Nuts are more than just peanut butter in your sandwich, almonds in your oatmeal or pecans in your holiday pie. Nowadays, nuts are conveniently offered in snack packages, in bulk in grocery store bins, and in cans and jars. Nuts offer heart health and fiber benefits aside from the rich taste and crunch.
Although some people have nut allergies, and must not eat nuts, select health studies have shown that individuals who eat nuts up to five times weekly had up to a 51% decrease in risk of death from coronary heart disease (CHD). Nuts lower serum total and LDL ("bad") cholesterol concentrations in people with normal or elevated serum cholesterol.
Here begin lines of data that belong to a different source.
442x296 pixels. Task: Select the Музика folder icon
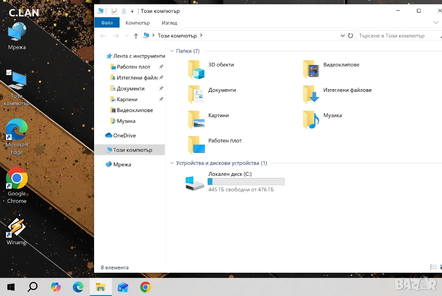click(311, 120)
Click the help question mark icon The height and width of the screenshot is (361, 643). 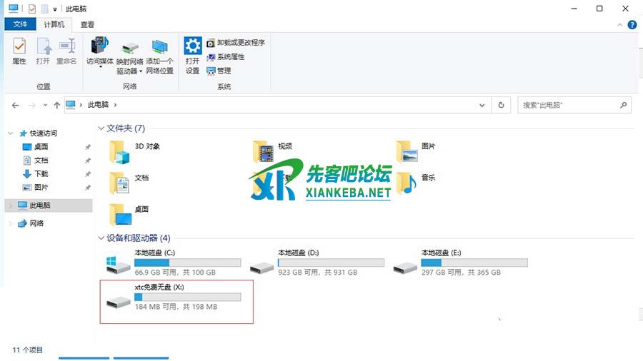coord(632,24)
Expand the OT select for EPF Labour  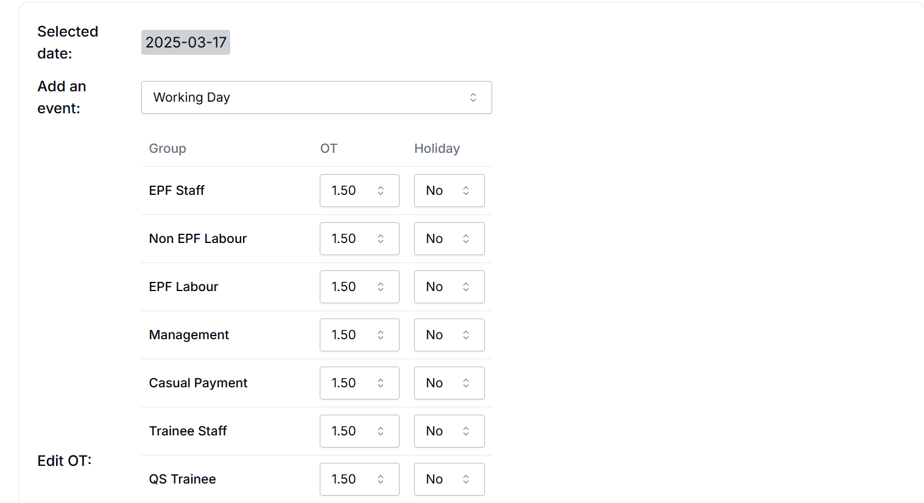click(359, 287)
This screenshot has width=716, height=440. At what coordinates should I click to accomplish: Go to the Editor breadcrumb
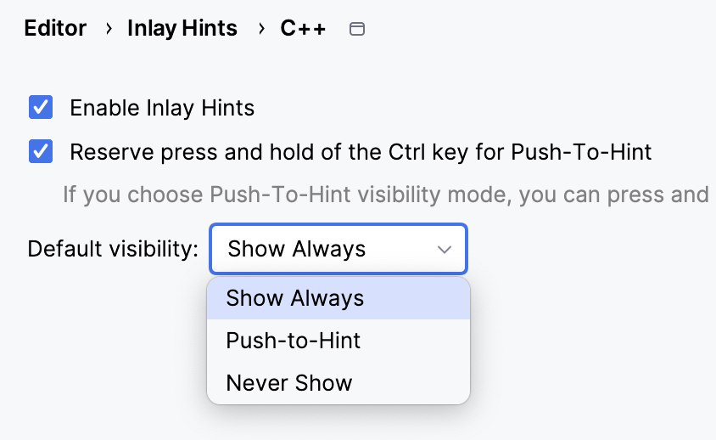[x=55, y=28]
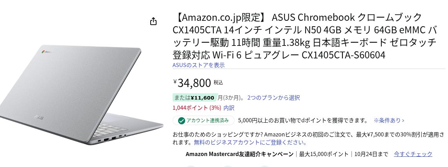Click the または¥11,600 monthly payment badge
448x167 pixels.
click(x=195, y=98)
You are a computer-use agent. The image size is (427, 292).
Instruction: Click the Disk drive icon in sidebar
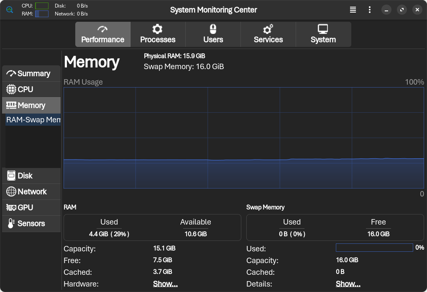[11, 176]
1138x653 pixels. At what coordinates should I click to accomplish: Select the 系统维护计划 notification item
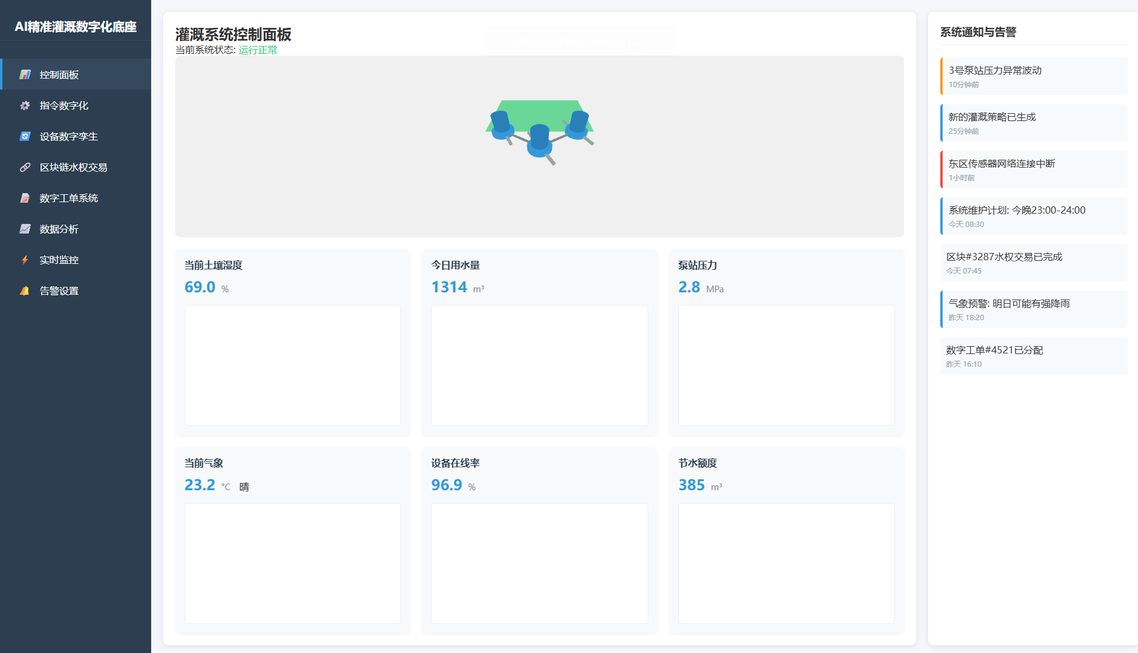point(1033,216)
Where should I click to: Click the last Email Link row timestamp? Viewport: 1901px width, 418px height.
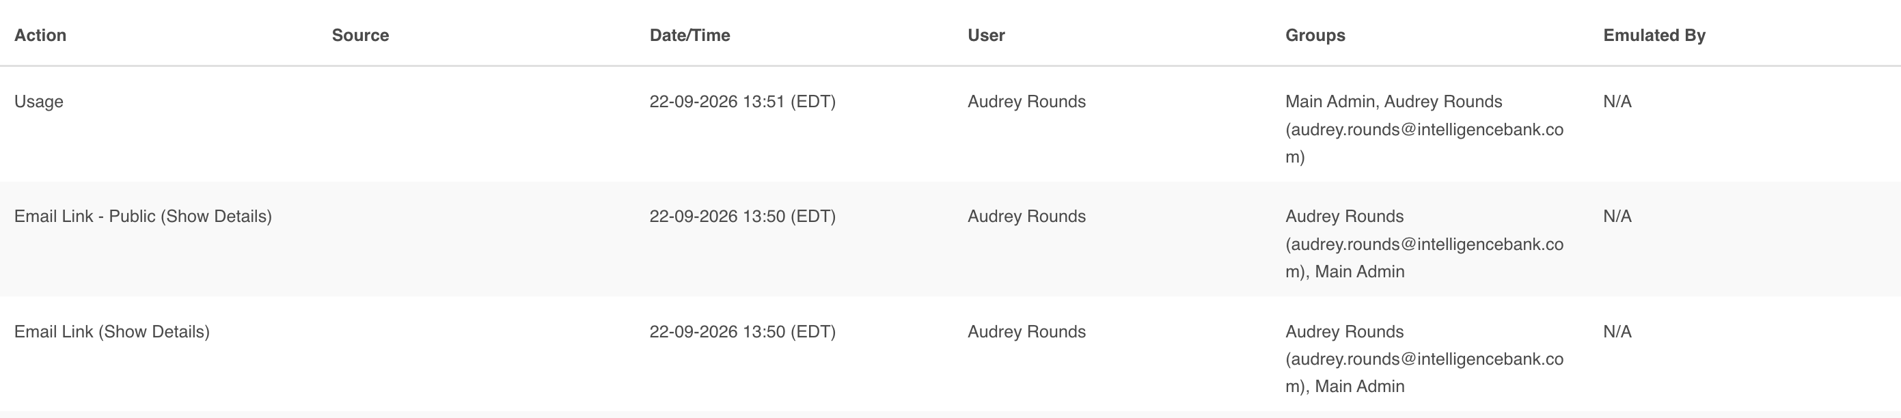[x=742, y=332]
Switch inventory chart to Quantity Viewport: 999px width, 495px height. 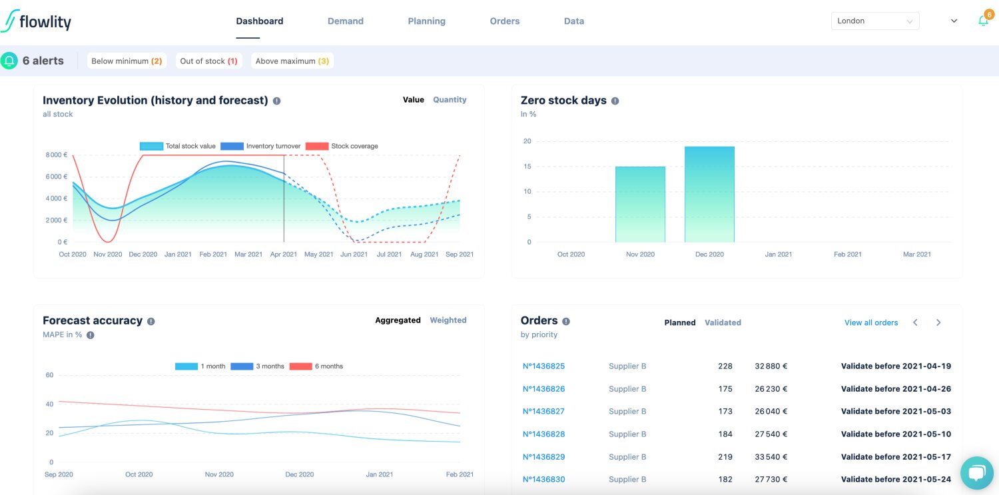coord(450,100)
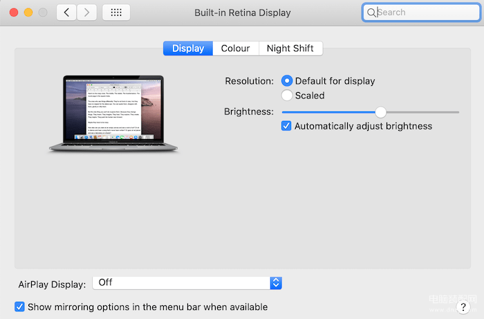Open the Night Shift tab
The image size is (484, 319).
(x=290, y=48)
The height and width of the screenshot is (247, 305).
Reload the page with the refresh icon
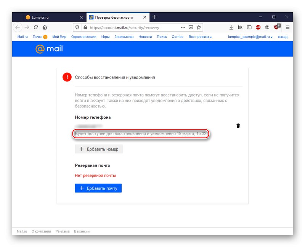36,27
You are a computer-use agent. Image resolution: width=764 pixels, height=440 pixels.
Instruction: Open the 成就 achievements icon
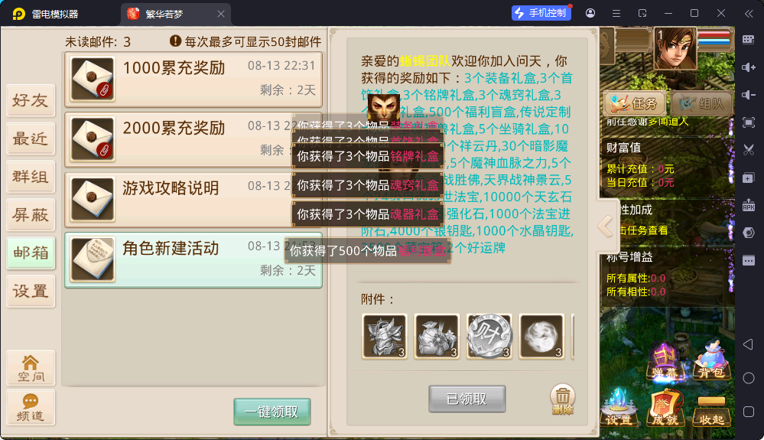coord(665,408)
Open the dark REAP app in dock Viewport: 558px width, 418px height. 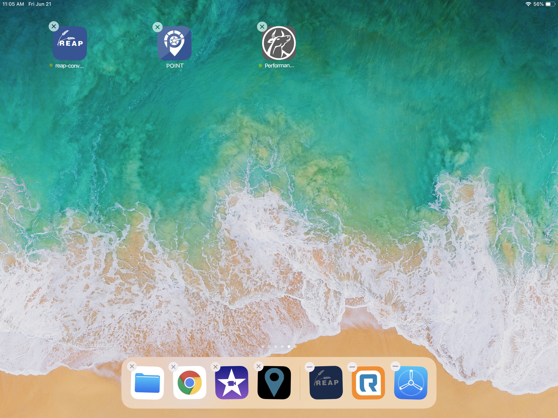pos(326,382)
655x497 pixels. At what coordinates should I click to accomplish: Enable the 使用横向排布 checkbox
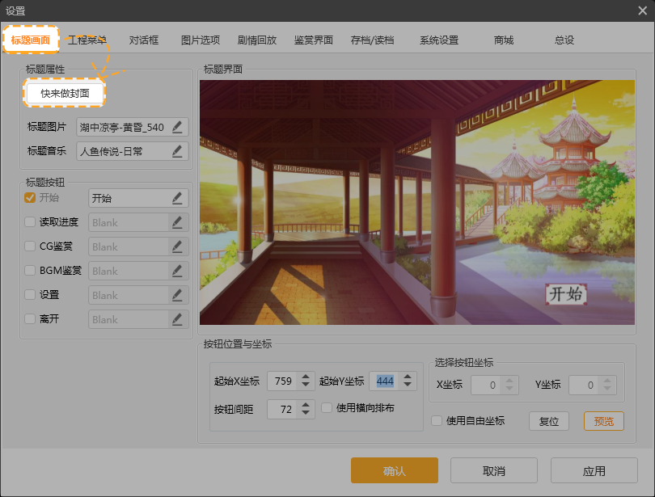tap(327, 408)
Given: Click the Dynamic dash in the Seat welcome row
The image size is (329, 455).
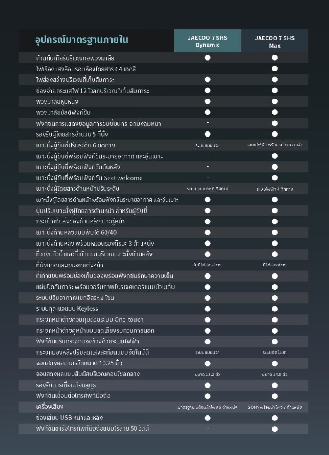Looking at the screenshot, I should point(207,178).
Almonds, hazelnuts, macadamia nuts, peanuts. pecans, pistachios and walnuts have this cholesterol lowering effect. Macadamia nuts were highest in monounsaturated fatty acids with 16.7 grams per ounce, followed by hazelnuts, or filberts, with 12.9 grams. In polyunsaturated fatty acids, black walnuts come in at 9.9 grams per ounce and pine nuts or pignoli have 9.7 grams.
Additionally, frequent nut and seed consumption was associated with lower levels of inflammatory biomarkers in a multi-ethnic population. Although the evidence is circumstantial, these findings suggest that compounds in nuts may lower the risk of cardiovascular disease by decreasing inflammation.
By approving the following qualified health claim for nuts, these impressive study results are acknowledged by the U.S. Food and Drug Administration (FDA) as evidence of a relationship between nut consumption and cardiovascular disease risk: "Scientific evidence suggests but does not prove that eating 1.5 ounces per day of most nuts as part of a diet low in saturated fat and cholesterol may reduce the risk of heart disease."
Bioactive compounds in nuts that may contribute to their cholesterol-lowering effects include fiber and phytosterols. Other nut nutrients that may contribute to the cardioprotective effects include folate, vitamin E and potassium.
Try something different and easy. Put almond or hazelnut butter on your whole grain toast; sprinkle macadamia nuts in your breakfast oatmeal, slivered almonds to your pasta or stir-fry, pecans to a festive salad, and walnuts to your holiday pie and banana bread . . . or simply place a bowl pistachios on your kitchen counter for a good tasting and healthy snack. Nuts protect your heart and add needed fiber with a bonus of taste, crunch and joy to many meals.